課題: 公衆便所の便座についての文章から、「例えば、僕らがホテルや漫画喫」から「と何故か思ってしまうからだ。」までを正確に引用してください。

抽出テキスト:

——

メキシコの公衆便所には便座がない。ホテルには普通に便座があるし、ちょっといい所のレストラン(行った事ないけど)でもたぶんあると思うけど、市場とかにある公衆便所にはまずない。でもこれはメキシコに限った話ではなくヨーロッパでもアジアでも、外国では別に珍しくもない事例のようだ。こちらにいてあらためて思うのは、日本という国はよく言われる自動販売機だけでなくトイレ大国でもあるという事で、例えば町なかにいて「トイレを探せなかった」という理由からうんこをちびる事はまずない。コンビニにもあるしパチンコ屋にもあるしその気になればどこにだって駆け込めて無料で使える超清潔なトイレがある。これは(良い意味で言うんだけど)世界的に見れば異常な事なのだと思った。
この写真は遠距離バスターミナルの有料公衆便所(公衆便所はたいてい有料)だからかなり綺麗な感じです(だから写真をのせれてるんだけど…)。まあ汚れている所はそれなりに汚れている。便座は初めから構造上ないのではなく、写真を見ればわかるように設置した後に取り外しているのだろう。なぜこういう事(便座をなくす)をするのかは知らないけれど、例えば僕ら日本人の多くは日本にいて、トイレの便座は共用設備であるという一応の「常識」の中で暮らしている。でもその「常識」というのは、しょせん特定共同体の中での約束事なのであって、世界全体の常識というわけではないのだろう。
例えば、僕らがホテルや漫画喫茶なんかに泊まって洗面所に行った際、そこに宿泊する客や従業員、みんなで使う用のふるびた歯ブラシが一本置いてあったとする。そしたらおそらく、その歯ブラシを使う人はゼロに近い確率でいないだろう。家族みんなで同じ一本の歯ブラシを使っているという家庭もたぶんないだろう。ほとんどの人は(僕も当然そう)歯ブラシを共用で使うなんて「なんかキタナイ…」と感じるから自分専用の歯ブラシを持っている。ここで公衆便所の話に戻るんだけど、便座という物はだいたいの日本人にとっては「共用される物」という存在なんだけど、ある特定の国や共同体にとっては便座を共用するなんて歯ブラシを皆で使いまわしするくらいに非常識な事なのかもしれない。
と、いうような事を散歩しながらつらつらと考えていた。トイレの話というのはとても奥が深い。
便座は共用というのが日本人の「一応の常識」と書いたけれど、もちろんそうじゃない人もいる。
日本人の中にも当然便座に座れない人もいる。世の中には複数人で鍋をつつけない人もいるだろうし、電車の吊革やエスカレーターの手すりを絶対に持てない人もいるだろう。そういう個々人の常識非常識にまで踏み込んで考え出すともうキリがない。自分だけの、他人には通用しないし理由もわからないけれどなぜか存在する「ヘンな常識」「ヘンなルール」というやつだってあるだろう。僕の場合だと、僕は納豆が大好きなんだけれど、食堂や酒場他で外食をする時に「納豆を頼めない」という変な性癖(?)がある。これはご飯と納豆なり、納豆だけを頼んでそれを食べた後の、容器につくヌラヌラを「他人に洗わせるのは申しわけない」と何故か思ってしまうからだ。

——

記録の抜粋:
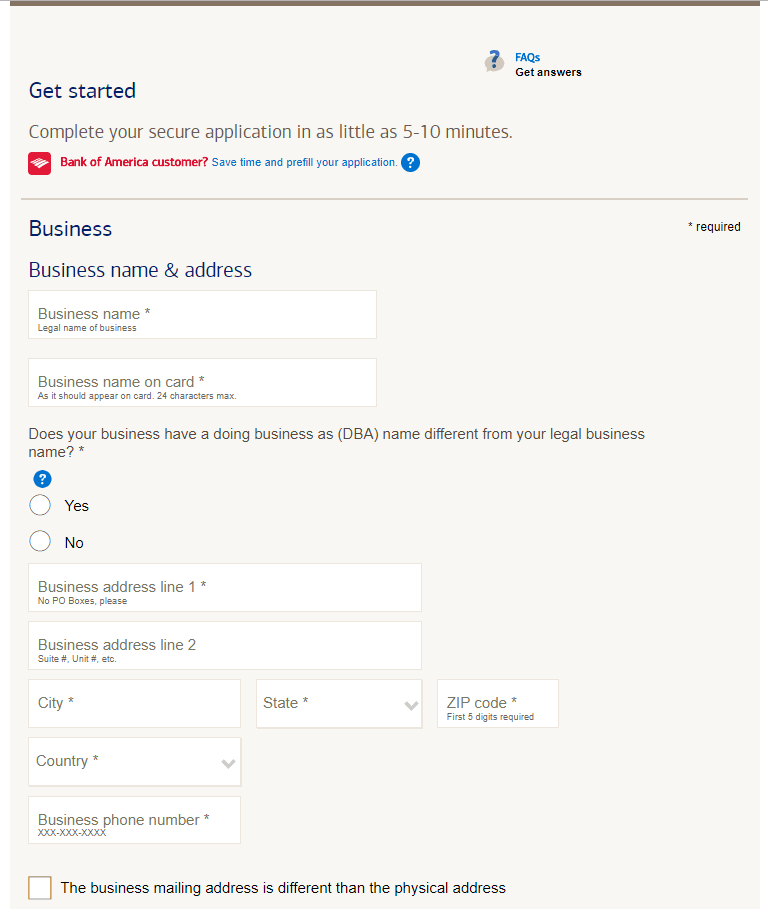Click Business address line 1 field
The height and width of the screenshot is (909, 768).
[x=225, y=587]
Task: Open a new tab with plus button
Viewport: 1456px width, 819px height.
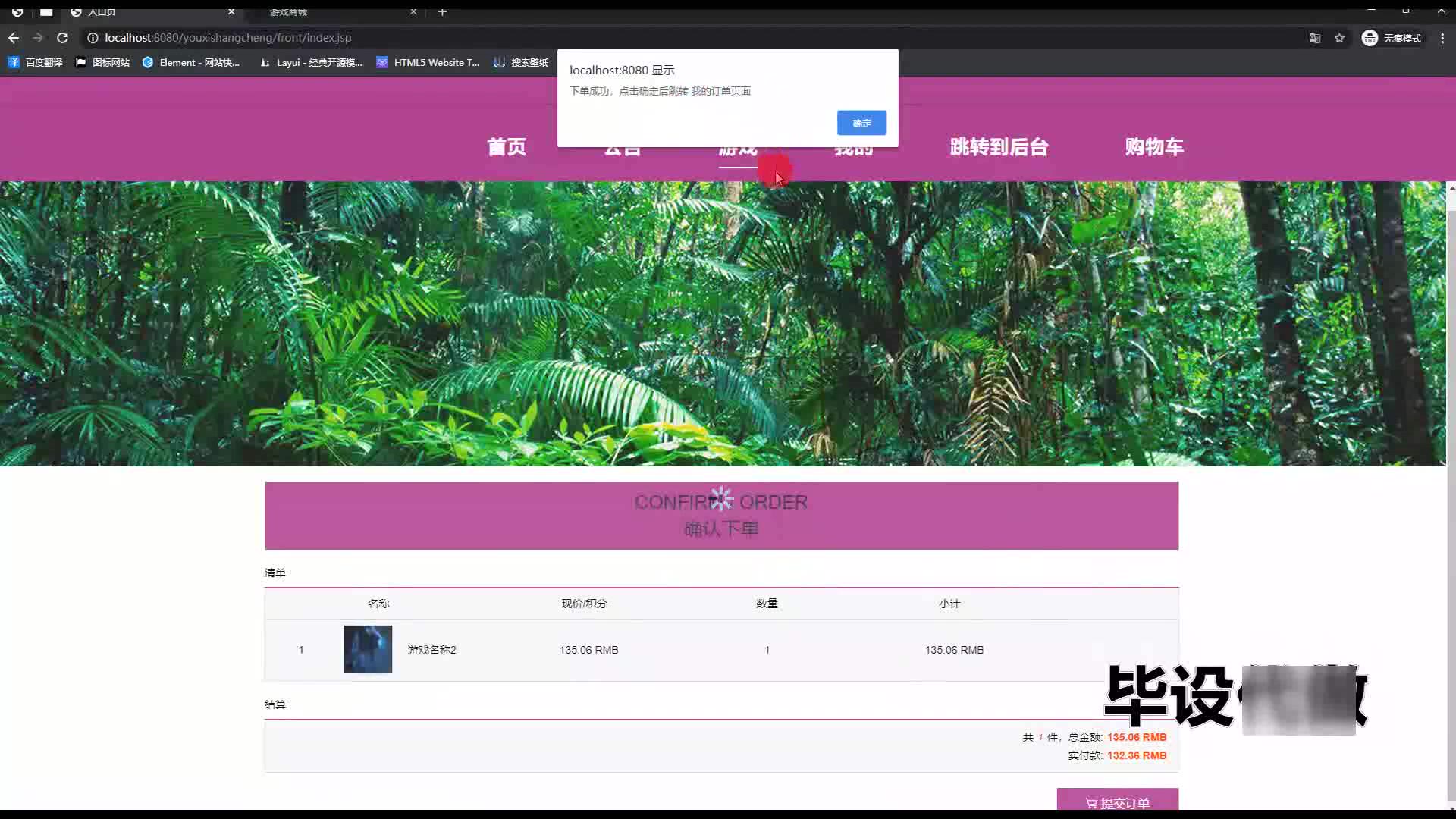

——

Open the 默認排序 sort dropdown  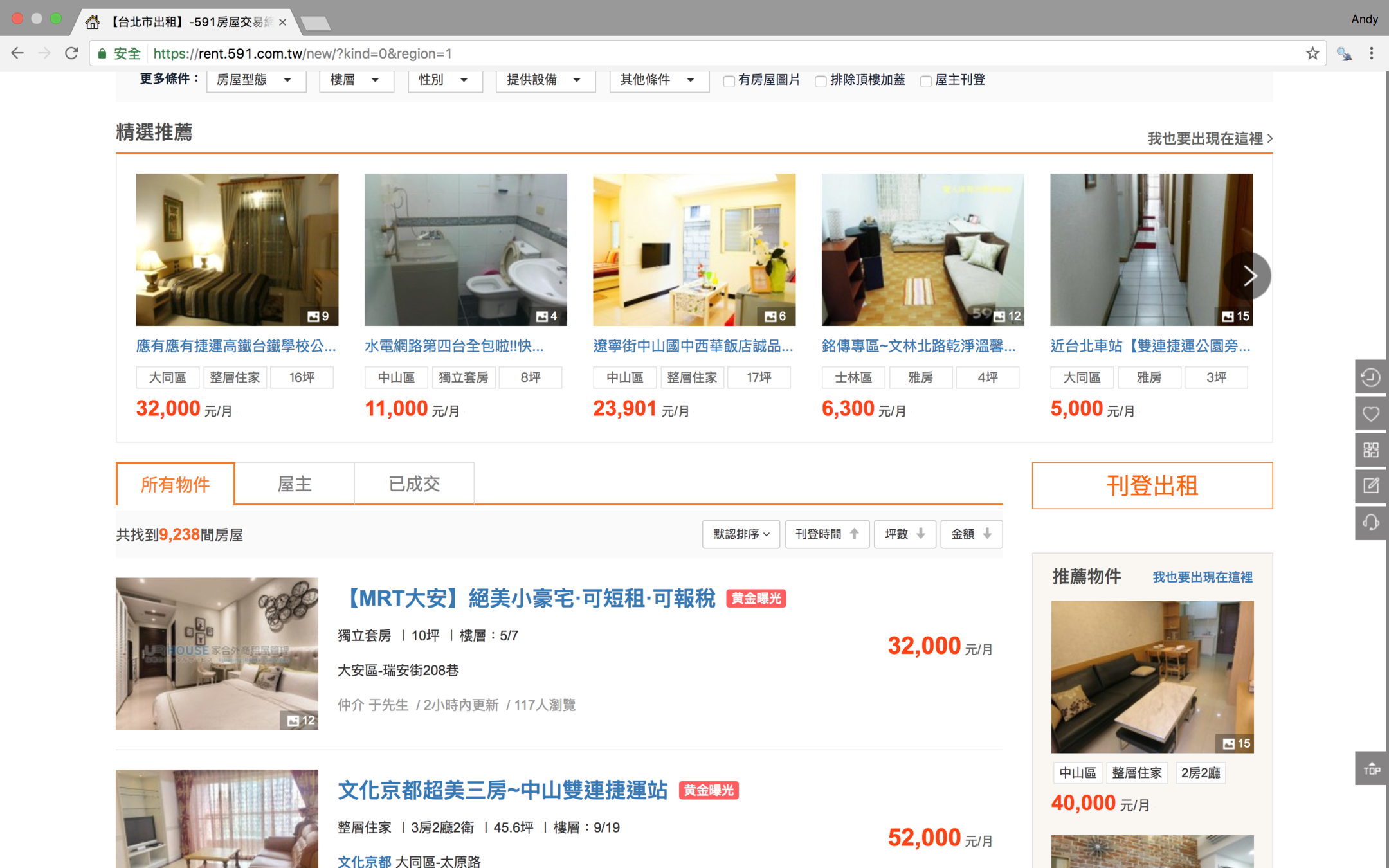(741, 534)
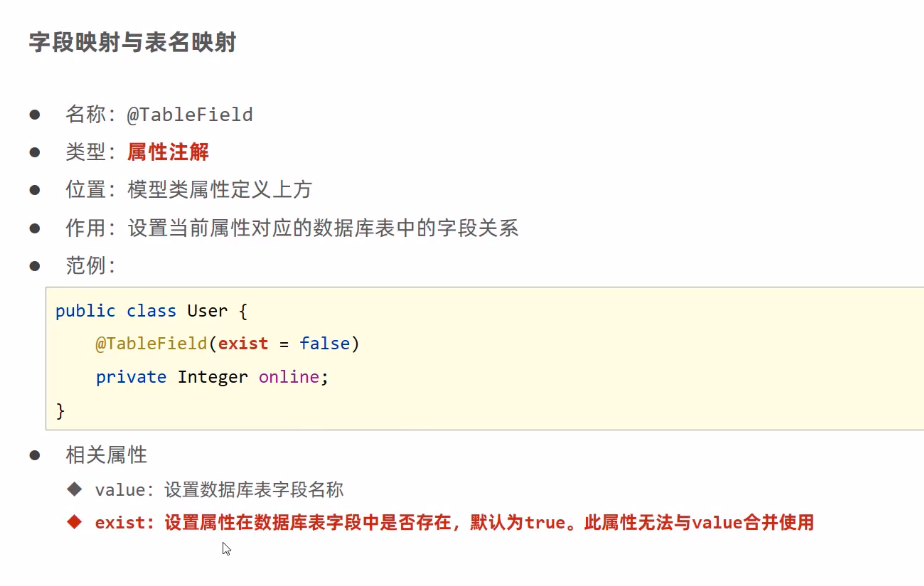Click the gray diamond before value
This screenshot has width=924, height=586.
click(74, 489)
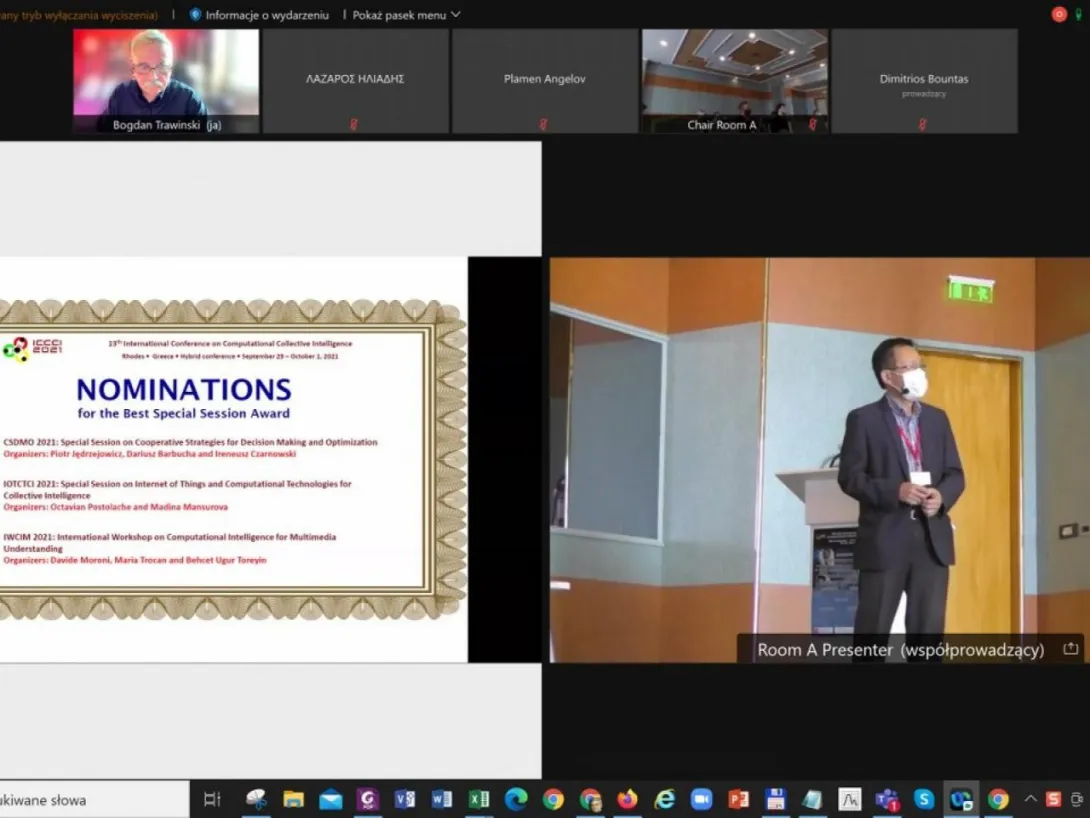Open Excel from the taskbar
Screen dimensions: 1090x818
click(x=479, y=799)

——

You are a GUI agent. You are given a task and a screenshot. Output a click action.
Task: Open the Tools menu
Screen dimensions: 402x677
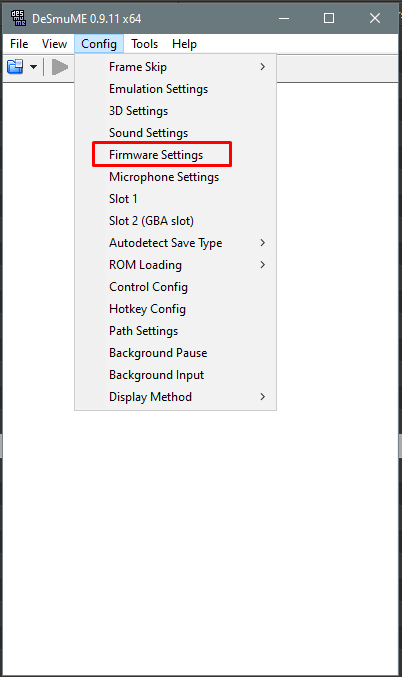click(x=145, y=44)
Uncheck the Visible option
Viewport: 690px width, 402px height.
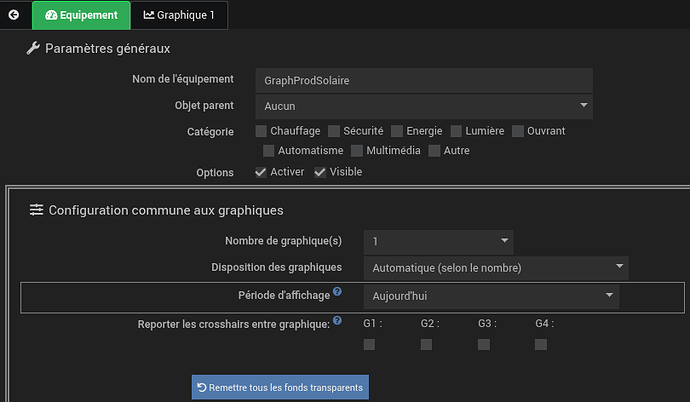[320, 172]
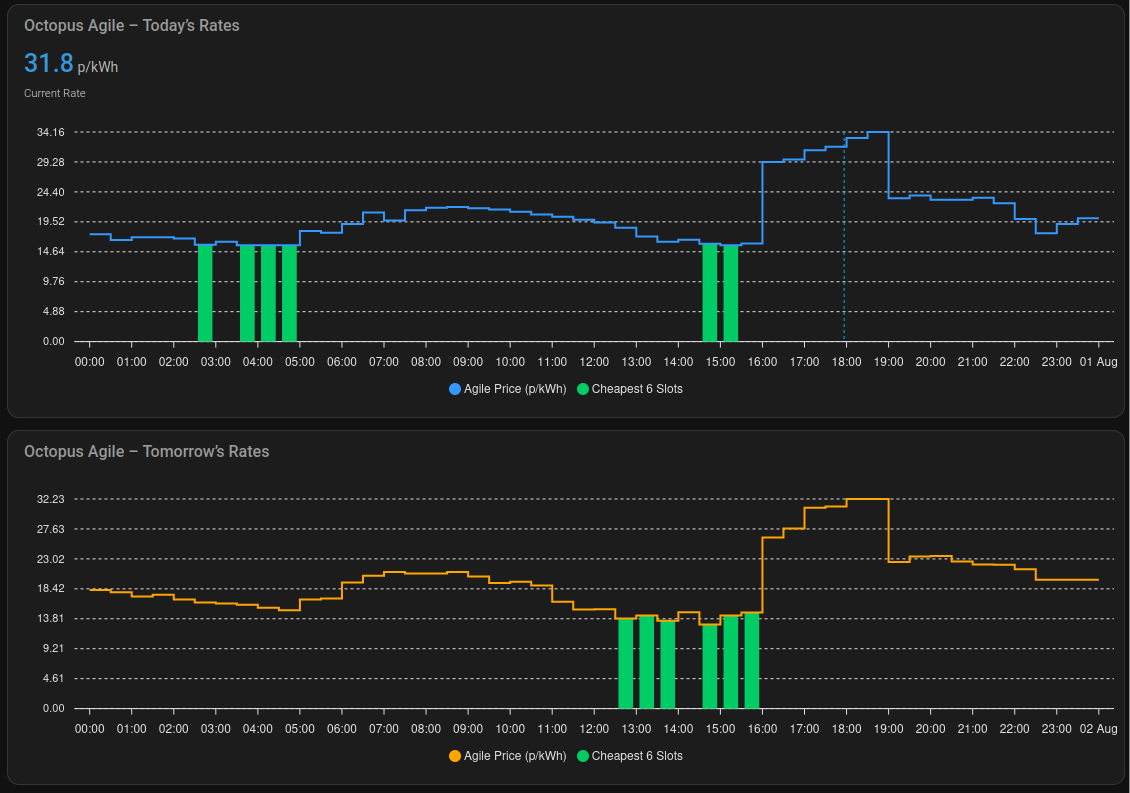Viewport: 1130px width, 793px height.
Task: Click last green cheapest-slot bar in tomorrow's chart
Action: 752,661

——

出力全文:
例えば、僕らがホテルや漫画喫茶なんかに泊まって洗面所に行った際、そこに宿泊する客や従業員、みんなで使う用のふるびた歯ブラシが一本置いてあったとする。そしたらおそらく、その歯ブラシを使う人はゼロに近い確率でいないだろう。家族みんなで同じ一本の歯ブラシを使っているという家庭もたぶんないだろう。ほとんどの人は(僕も当然そう)歯ブラシを共用で使うなんて「なんかキタナイ…」と感じるから自分専用の歯ブラシを持っている。ここで公衆便所の話に戻るんだけど、便座という物はだいたいの日本人にとっては「共用される物」という存在なんだけど、ある特定の国や共同体にとっては便座を共用するなんて歯ブラシを皆で使いまわしするくらいに非常識な事なのかもしれない。
と、いうような事を散歩しながらつらつらと考えていた。トイレの話というのはとても奥が深い。
便座は共用というのが日本人の「一応の常識」と書いたけれど、もちろんそうじゃない人もいる。
日本人の中にも当然便座に座れない人もいる。世の中には複数人で鍋をつつけない人もいるだろうし、電車の吊革やエスカレーターの手すりを絶対に持てない人もいるだろう。そういう個々人の常識非常識にまで踏み込んで考え出すともうキリがない。自分だけの、他人には通用しないし理由もわからないけれどなぜか存在する「ヘンな常識」「ヘンなルール」というやつだってあるだろう。僕の場合だと、僕は納豆が大好きなんだけれど、食堂や酒場他で外食をする時に「納豆を頼めない」という変な性癖(?)がある。これはご飯と納豆なり、納豆だけを頼んでそれを食べた後の、容器につくヌラヌラを「他人に洗わせるのは申しわけない」と何故か思ってしまうからだ。